This is a little post about some ways to convince a reluctant development team that experimentation is A Good Thing.
In our New Year’s morning stupor over a restorative cup of tea, my friend Luke was bemoaning how difficult it was to impress upon his development team the benefits of experimentation.
Being the binary-minded bunch of people we all know and love, his developers wanted to do things The Right Way™ from the outset. All very commendable, except Luke knew his team didn’t yet have enough context to truly know what the right approach truly needed to be.
He wanted to get them to experiment with a few different approaches as straw men intended to be knocked down, but through which he would help his team to gradually uncover greater truths about the context of the problem they were trying to solve. The problem was that his team saw doing the ‘wrong’ thing as a waste of time, and so were kicking back against any experimentation.
Luke was despairing slightly as he was struggling to convince his team and didn’t want to resort to pulling rank and just telling them to get on with it regardless.
I didn’t have any magic bullets to solve his problem, but I did have a couple of suggestions for Luke.
Provide more context #
My first suggestion was simply that Luke should try to share some more of the product context (scaling requirements, other design constraints) he clearly knew about with his team. Was there some way he could show his team more directly how and where the product would be used?
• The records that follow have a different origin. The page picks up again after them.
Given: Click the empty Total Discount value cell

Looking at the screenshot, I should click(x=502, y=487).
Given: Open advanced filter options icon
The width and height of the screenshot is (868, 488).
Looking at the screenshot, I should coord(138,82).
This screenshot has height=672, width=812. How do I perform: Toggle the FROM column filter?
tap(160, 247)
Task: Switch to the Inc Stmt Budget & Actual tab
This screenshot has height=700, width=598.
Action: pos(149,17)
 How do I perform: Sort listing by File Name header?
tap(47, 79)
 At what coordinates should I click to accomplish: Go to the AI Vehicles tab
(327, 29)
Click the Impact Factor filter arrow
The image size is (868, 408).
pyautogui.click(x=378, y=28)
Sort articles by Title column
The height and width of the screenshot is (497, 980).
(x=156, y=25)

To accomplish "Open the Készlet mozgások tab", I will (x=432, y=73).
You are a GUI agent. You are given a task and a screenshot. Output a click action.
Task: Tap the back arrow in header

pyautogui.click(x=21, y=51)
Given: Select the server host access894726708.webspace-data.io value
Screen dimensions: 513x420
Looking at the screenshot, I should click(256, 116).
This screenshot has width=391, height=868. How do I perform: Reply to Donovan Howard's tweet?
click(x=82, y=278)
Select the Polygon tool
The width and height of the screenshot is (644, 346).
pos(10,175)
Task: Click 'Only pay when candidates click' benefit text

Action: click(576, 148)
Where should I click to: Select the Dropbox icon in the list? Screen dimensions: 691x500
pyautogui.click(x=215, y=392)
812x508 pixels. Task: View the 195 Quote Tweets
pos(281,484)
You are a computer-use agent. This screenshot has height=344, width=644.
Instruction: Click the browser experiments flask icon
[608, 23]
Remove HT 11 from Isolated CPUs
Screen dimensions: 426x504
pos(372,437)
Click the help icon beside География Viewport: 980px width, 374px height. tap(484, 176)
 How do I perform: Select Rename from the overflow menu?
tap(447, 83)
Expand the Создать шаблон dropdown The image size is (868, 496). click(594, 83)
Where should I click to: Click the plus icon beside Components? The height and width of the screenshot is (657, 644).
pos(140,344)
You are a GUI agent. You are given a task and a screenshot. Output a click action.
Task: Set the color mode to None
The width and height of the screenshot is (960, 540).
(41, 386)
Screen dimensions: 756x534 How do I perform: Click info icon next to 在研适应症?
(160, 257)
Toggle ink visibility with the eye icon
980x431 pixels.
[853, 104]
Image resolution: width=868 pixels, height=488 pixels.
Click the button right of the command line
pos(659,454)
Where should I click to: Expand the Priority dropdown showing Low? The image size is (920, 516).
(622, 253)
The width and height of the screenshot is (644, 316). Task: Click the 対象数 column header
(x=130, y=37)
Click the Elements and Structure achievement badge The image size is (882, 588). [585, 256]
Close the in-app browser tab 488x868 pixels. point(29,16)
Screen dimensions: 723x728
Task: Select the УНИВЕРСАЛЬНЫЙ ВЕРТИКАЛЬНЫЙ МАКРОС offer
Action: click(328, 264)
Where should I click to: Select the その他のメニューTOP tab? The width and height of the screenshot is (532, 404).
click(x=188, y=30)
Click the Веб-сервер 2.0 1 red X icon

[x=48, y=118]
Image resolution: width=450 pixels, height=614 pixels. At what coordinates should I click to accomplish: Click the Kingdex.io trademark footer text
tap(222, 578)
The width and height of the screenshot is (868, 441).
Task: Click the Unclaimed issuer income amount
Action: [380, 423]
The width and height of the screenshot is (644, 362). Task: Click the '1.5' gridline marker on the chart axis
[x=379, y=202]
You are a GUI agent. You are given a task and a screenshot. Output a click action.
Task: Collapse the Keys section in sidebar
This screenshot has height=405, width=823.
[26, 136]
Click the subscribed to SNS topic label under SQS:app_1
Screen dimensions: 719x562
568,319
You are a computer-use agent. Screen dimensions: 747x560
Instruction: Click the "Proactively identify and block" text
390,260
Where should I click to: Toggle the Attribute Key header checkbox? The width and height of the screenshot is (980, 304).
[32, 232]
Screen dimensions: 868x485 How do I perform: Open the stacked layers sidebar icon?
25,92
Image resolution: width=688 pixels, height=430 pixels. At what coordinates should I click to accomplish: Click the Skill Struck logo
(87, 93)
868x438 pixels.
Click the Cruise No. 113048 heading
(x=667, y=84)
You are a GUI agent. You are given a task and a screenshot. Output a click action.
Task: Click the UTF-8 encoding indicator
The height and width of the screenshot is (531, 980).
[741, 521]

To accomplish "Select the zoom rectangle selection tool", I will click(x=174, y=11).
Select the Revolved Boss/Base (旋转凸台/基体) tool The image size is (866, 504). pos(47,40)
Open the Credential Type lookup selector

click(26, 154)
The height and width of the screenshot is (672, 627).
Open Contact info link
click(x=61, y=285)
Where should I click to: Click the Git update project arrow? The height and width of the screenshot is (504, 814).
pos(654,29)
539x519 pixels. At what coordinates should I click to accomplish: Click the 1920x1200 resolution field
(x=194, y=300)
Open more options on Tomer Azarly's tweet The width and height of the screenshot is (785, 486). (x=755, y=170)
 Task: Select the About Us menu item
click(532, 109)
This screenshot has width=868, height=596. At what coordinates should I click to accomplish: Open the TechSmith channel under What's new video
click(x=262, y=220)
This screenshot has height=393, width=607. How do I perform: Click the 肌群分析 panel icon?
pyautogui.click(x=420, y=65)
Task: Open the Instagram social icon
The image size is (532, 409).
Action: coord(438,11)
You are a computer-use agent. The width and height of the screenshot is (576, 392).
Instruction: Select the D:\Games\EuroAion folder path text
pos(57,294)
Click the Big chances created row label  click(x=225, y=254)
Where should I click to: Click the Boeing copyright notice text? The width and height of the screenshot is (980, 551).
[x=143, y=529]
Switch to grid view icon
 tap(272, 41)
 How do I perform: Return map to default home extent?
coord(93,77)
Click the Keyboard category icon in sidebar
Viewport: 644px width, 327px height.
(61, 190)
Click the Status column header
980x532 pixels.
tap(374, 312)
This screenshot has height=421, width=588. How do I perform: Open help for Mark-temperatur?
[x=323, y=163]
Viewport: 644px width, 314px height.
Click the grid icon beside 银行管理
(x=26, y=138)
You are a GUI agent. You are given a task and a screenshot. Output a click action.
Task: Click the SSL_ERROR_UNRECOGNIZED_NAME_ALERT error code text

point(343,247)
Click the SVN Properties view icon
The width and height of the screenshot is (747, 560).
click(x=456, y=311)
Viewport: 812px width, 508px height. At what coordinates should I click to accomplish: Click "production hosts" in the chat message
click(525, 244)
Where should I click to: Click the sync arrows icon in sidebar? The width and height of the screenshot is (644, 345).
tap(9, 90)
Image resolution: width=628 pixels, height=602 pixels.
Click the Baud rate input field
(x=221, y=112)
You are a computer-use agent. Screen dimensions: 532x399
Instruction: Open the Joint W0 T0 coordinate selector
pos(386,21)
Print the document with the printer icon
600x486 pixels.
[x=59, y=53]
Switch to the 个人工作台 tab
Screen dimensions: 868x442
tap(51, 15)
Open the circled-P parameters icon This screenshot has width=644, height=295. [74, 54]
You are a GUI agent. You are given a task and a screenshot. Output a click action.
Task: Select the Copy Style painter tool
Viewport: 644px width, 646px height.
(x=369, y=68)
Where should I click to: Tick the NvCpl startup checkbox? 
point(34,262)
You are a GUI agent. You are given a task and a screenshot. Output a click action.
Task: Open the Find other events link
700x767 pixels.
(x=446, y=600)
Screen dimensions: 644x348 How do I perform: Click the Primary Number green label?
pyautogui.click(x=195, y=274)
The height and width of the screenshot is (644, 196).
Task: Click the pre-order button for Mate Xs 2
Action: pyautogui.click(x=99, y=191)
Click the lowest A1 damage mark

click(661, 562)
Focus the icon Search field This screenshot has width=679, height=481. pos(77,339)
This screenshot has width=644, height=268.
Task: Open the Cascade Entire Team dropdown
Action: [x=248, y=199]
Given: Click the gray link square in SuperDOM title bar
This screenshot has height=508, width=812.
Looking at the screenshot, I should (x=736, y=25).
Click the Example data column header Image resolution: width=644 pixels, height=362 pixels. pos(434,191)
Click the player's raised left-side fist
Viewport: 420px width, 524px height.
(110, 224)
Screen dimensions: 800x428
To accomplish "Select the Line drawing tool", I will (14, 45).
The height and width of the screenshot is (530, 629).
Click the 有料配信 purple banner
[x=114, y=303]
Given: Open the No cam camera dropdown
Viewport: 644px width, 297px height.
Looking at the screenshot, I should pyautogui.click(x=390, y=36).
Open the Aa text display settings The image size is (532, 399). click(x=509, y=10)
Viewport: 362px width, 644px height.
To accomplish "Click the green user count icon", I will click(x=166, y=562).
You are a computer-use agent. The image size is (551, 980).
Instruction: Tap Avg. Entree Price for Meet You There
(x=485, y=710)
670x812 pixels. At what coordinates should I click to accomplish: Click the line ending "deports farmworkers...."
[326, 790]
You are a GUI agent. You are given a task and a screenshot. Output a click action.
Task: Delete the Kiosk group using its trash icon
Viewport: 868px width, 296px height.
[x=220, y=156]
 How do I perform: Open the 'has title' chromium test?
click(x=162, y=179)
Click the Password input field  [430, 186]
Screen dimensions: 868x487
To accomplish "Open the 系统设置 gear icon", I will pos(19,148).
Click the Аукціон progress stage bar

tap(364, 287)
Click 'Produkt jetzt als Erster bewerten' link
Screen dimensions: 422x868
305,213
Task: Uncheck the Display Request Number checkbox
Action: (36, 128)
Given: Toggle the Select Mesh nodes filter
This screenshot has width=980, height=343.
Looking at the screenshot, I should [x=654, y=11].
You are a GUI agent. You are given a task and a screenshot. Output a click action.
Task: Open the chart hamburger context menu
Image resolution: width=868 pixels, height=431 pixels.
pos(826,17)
Do examples speed up a build? #
The second suggestion was to play a little game with his development team. I suggested that he split his developers into two groups. One group would be put in a room with nothing on the walls, no pictures, ideally no view outside; the metaphorical blank sheet of paper. The team would have a big box of Lego and be instructed to construct an object to be used for a specific purpose. The other group would be set the same task, but would have the benefit of lots of pictures of similar objects being used in different contexts as examples. Both teams would be timed and ideally videoed.
We reckoned that the first group starting from the ‘blank sheet of paper’ would take longer to agree on a design and build the object than the second group, and that the first group’s object would be less effective than the second group, which had the benefit of several examples as inspiration.
The idea was that the examples available to the second group are like the results of experimentation, namely that it’s easier to build something for a particular purpose if you already know a bit about what works and what doesn’t, hopefully demonstrating empirically to Luke’s developers why experimentation is worthwhile.
Benefits of rapid prototyping #
A good talk I keep returning to on the topic of rapid experimentation is one by Tom Chi at Mind The Product conference back in 2012. The whole talk is worth a view, but this bit from about halfway onwards (at 00:13:49) is useful:
Essentially Chi points out that, since you have a small chance of success of being right first time with your product idea (about 5% for most startups), by trying lots of different approaches as quickly as possible you will dramatically increase your odds of success.
Luke may or may not give my suggestions a try. Personally, I’d also think twice before taking product advice from a moderately hungover Jock. I’ll report back if he does.